IMI to introduce US technology for solar panels made in PHL

INTEGRATED Micro-Electronics Inc. (IMI) is set to manufacture solar panels fit for running passenger buses or sport-utility vehicles (SUVs) in the Philippines as it brings United States technology in the country with the acquisition of Merlin Solar Technologies Inc.

Arthur Tan, IMI president, said the move is in line with the solar-power application’s move toward convergence of both mobility and applications. Tan said what the company is bringing to the Philippines is a US technology certified by the California highway state board thast has passed the environmental requirement for use in buses.

IMI is in the process of completing its facility, under unit Merlin Solar Technologies Inc., which will produce 100 megawatts of solar power a year. Its products are positioned for the Association of Southeast Asian Nations market and areas like Japan, apart from the Philippines.

Based in San Jose, California, Merlin Solar produces crystalline silicon-based solar panels that are suitable for metal roofs, auxiliary power for transportation and military applications, among others.

“These are highly flexible, very light solar panels used for transportation. And we are using the panel here and getting it for the Philippines. Applications, for example, are buses, trucks, SUVs, could be utility vehicles that have cooling requirement,” said Olaf Gresens, Merlin Solar president.

He added most of the buses in the Philippines today have a mechanical air-conditioning driven to a belt. This one cannot be directly solar-powered.

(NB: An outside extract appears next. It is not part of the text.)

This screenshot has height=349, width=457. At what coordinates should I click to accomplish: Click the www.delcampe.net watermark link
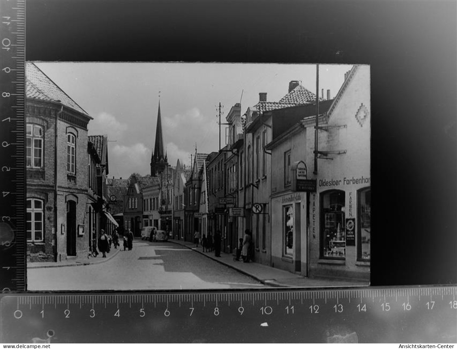[25, 346]
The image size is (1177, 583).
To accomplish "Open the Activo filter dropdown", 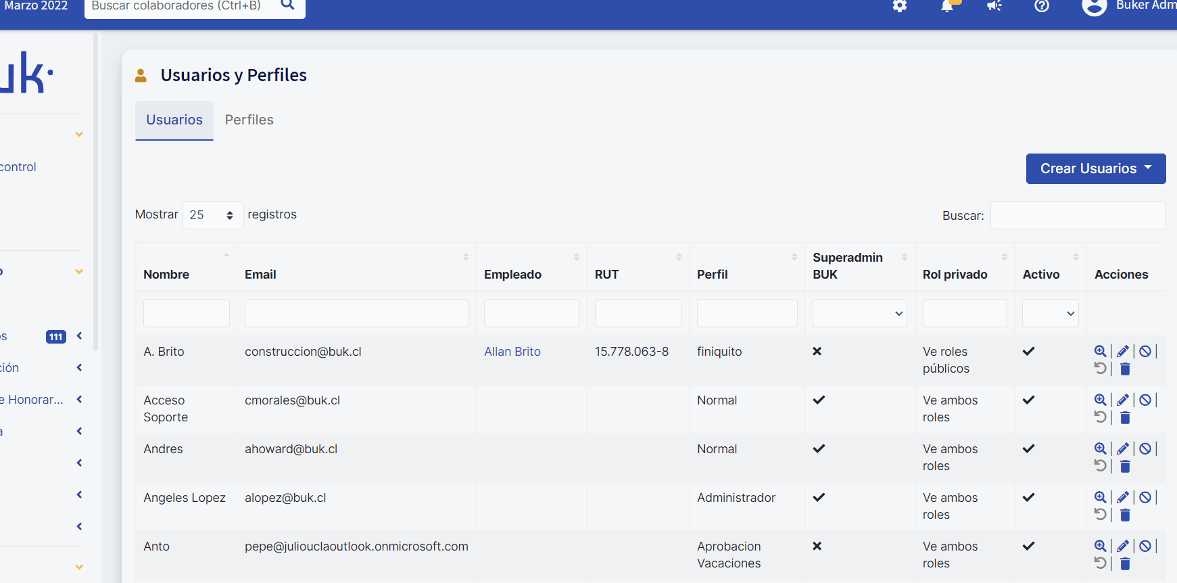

“What we have is a secondary airconditioner installed with its own battery charged from the rooftop, and we are expecting it can run multiple hours for air-conditioning while the buses are parked,” he said.

Gresens said the Philippine facility is already running engineering quantities and is being prepared for mass production later this year.

“We have just taken over the facility now, and we are in the process of the timeline of fixing the line. Now we can run on smaller quantity, and we expect to be producing before the end of the year,” he said.

Gresens said the Philippine facility will be the most automated of all its Asean operations once completed. It also has a facility in Thailand.